Mad cow disease. The name alone strikes fear in the hearts of beef eaters and tourists. Following one of the numerous outbreaks in northern England in 2001, authorities had to urge visitors to return to the nation’s idyllic countryside-turned-ghost town.
It may be hard to soften the panic that already surrounds mad cow disease, or swine flu or West Nile virus. But if new World Health Organization recommendations take hold, the next time an infectious disease is identified, it could have a much more innocuous effect on the public psyche.
Last week, the WHO issued best practices for how to name a newly born or identified human infectious disease. Scientists and the public should strike from their list of disease names any mention of an animal species, such as avian flu and mad cow disease; type of food; cultural or occupational references; specific locations such as West Nile virus, Lyme (a town in Connecticut) disease and Ebola (a river in the Democratic Republic of the Congo); nor the names of people, such as Alzheimer’s, Lou Gehrig’s disease.

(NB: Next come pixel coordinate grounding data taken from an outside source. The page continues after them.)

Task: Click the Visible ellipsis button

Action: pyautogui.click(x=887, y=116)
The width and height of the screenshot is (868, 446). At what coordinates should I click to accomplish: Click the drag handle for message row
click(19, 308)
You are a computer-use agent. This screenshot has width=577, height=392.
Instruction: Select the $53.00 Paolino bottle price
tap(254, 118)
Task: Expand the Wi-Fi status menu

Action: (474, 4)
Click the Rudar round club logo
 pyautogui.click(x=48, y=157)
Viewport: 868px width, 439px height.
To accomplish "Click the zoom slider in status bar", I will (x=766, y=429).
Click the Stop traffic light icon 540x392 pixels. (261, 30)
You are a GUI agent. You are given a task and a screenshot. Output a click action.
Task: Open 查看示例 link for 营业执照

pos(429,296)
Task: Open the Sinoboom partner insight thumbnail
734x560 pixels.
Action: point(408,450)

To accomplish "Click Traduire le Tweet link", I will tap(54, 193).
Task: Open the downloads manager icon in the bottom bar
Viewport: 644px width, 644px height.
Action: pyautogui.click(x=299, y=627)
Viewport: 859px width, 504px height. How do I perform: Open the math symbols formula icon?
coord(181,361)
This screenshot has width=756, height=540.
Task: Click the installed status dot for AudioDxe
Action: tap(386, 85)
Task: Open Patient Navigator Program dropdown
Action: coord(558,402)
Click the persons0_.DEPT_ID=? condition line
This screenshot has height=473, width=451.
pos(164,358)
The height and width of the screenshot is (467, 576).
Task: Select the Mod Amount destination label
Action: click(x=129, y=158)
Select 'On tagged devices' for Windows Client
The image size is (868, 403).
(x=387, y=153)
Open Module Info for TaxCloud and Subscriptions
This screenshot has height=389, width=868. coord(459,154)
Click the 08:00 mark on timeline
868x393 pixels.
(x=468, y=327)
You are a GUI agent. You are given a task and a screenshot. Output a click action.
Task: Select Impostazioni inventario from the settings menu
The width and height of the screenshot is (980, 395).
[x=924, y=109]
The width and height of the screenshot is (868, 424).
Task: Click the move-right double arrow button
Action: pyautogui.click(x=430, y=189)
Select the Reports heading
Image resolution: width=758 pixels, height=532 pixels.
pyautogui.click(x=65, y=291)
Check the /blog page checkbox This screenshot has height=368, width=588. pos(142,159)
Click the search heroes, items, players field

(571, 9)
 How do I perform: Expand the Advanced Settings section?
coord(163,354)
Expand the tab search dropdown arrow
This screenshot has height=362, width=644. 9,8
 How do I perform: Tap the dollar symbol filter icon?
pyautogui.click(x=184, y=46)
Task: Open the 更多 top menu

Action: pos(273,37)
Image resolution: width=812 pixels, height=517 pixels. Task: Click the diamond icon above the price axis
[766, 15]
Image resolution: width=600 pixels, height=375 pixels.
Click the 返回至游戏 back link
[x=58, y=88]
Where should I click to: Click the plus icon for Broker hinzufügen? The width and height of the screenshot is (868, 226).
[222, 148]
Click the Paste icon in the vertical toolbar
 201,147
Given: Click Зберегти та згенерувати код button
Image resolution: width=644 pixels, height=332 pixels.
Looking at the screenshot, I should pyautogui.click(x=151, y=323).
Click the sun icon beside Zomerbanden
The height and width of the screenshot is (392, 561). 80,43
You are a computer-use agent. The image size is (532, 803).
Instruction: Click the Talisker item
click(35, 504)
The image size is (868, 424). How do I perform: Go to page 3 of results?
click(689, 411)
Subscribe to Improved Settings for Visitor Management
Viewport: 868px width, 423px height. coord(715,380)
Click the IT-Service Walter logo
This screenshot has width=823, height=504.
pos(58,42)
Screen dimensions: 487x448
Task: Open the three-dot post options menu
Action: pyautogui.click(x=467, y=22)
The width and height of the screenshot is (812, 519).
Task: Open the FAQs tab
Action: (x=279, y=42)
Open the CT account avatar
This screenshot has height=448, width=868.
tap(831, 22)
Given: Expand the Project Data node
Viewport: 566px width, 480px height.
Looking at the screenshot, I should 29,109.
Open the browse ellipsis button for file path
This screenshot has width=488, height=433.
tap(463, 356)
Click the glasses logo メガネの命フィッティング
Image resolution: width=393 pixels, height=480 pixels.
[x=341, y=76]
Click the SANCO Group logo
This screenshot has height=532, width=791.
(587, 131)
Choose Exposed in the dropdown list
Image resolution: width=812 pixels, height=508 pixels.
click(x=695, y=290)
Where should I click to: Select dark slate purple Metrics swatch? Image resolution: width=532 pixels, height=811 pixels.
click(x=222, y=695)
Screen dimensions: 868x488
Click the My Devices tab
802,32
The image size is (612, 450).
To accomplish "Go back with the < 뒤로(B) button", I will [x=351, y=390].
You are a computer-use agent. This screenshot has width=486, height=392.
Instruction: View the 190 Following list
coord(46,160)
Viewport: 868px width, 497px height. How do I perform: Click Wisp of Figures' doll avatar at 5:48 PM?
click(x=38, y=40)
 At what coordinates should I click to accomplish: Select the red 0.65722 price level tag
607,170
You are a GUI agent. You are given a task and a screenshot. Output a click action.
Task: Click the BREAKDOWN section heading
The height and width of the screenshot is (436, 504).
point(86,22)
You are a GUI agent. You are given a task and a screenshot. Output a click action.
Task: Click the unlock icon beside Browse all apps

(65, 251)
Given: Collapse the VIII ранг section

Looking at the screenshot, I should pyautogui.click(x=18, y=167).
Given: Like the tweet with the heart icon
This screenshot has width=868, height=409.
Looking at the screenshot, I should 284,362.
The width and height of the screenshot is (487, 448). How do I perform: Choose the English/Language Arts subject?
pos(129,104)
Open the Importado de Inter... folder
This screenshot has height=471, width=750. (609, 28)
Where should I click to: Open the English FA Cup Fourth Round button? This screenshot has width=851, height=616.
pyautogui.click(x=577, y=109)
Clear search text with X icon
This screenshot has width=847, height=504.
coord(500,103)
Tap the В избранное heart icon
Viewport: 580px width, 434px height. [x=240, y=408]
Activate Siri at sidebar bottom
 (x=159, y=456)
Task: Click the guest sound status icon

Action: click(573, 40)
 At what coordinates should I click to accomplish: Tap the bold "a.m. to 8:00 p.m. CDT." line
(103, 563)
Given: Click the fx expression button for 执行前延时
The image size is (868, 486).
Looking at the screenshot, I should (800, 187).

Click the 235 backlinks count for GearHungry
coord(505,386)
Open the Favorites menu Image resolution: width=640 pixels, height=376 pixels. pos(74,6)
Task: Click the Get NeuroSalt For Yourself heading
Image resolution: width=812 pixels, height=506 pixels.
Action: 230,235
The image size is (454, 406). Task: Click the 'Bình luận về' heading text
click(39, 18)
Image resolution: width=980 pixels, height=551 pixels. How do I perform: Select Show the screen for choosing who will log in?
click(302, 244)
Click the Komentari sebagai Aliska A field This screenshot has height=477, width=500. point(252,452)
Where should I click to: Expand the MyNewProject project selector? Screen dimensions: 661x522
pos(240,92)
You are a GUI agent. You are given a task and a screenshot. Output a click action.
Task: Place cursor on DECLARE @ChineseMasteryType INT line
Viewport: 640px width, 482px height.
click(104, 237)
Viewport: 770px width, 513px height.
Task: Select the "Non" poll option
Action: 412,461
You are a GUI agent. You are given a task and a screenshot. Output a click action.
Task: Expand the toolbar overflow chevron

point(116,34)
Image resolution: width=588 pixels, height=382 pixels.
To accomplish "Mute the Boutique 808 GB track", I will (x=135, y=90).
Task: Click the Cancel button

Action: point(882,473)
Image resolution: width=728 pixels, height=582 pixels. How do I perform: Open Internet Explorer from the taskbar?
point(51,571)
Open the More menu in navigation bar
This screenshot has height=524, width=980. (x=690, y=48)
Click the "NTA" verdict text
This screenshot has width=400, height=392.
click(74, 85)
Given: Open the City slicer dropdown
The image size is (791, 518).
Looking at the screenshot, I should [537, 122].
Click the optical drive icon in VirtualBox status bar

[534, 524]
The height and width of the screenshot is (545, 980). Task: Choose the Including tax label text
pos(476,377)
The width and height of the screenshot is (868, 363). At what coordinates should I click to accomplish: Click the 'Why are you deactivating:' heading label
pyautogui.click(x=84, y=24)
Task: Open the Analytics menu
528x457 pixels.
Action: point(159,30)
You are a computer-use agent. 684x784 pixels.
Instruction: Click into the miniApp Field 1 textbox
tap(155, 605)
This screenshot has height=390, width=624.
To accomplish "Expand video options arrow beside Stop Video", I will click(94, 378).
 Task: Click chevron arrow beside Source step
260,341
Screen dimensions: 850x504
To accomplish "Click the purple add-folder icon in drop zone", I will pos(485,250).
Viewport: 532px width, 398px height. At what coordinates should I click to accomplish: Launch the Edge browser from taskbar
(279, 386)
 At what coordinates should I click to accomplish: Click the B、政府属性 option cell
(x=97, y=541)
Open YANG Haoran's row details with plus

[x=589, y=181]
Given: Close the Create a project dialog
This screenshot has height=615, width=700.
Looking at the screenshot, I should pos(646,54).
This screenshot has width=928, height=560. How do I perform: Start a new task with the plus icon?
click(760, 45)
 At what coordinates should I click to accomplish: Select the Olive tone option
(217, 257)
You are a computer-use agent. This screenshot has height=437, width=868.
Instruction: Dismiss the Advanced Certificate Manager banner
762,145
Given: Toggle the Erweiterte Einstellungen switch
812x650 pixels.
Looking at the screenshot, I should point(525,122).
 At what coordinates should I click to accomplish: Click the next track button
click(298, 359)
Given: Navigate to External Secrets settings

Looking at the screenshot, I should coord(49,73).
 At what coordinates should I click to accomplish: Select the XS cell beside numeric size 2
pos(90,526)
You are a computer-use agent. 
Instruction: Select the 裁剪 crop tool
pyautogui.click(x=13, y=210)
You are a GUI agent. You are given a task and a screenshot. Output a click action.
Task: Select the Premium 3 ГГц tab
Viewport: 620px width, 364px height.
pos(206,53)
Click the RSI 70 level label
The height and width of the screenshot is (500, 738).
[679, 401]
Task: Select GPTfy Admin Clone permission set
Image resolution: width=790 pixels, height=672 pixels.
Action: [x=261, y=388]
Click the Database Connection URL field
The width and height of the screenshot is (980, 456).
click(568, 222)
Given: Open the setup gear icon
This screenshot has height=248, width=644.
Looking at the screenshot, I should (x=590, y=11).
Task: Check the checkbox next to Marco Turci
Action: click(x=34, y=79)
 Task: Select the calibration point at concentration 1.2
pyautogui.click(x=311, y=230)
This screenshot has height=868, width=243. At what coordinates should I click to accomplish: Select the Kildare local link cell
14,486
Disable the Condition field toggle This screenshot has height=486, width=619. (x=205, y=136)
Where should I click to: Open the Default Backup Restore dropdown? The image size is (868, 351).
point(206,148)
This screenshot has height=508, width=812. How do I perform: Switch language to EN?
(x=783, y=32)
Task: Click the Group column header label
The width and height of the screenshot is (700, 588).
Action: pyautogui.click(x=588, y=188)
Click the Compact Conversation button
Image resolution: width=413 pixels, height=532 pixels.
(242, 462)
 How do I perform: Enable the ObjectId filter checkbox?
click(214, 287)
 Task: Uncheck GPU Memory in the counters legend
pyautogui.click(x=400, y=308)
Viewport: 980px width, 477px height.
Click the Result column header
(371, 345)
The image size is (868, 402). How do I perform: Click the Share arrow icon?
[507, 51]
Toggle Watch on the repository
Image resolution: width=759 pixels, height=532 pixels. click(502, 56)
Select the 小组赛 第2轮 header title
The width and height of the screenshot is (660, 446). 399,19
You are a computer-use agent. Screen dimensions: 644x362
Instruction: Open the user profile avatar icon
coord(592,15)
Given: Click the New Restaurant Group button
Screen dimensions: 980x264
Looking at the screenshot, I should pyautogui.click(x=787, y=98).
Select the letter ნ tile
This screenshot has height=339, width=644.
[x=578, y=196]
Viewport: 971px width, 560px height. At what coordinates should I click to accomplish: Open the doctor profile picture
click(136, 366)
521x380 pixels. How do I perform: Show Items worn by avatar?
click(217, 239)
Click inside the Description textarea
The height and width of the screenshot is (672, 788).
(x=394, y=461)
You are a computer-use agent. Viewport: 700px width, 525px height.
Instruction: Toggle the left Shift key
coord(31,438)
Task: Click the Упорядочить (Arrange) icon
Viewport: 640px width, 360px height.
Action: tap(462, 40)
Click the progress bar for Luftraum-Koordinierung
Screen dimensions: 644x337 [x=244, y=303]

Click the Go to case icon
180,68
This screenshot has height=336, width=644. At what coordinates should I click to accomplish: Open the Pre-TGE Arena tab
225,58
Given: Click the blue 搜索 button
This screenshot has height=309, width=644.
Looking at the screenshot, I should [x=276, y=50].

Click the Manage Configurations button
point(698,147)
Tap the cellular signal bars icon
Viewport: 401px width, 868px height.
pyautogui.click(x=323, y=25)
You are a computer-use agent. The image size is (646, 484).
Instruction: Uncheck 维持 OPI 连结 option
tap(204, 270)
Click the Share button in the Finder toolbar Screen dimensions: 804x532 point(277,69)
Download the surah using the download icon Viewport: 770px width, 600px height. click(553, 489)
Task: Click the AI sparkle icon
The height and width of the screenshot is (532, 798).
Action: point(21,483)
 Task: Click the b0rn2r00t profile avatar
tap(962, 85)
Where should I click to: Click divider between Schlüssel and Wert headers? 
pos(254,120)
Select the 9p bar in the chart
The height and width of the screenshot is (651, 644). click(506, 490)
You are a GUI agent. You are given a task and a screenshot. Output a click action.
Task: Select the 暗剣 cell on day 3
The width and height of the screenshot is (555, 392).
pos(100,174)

“I completely agree with the WHO in terms of eliminating [these] references,” said Dr. Robert Bristow, the medical director of emergency management at New York Presbyterian Hospital. “You don’t want people to be scared of birds or cows or traveling to a part of the world where there was a case or two,” he says.
The new naming practices aim to avoid those negative connotations. The WHO suggests that dubbing a disease should involve mention of the symptoms associated with that disease, and, if appropriate, the pathogen (such as the virus or bacteria) responsible for the disease and the season associated with it.
One example? Swine flu could go by A(H1N1)pdm09, a name the WHO put forth in 2009.
Bristow thinks this might be too much information. Just “new flu” could be enough, along with something such as “highly transmissible” to indicate that it is not your ordinary seasonal flu.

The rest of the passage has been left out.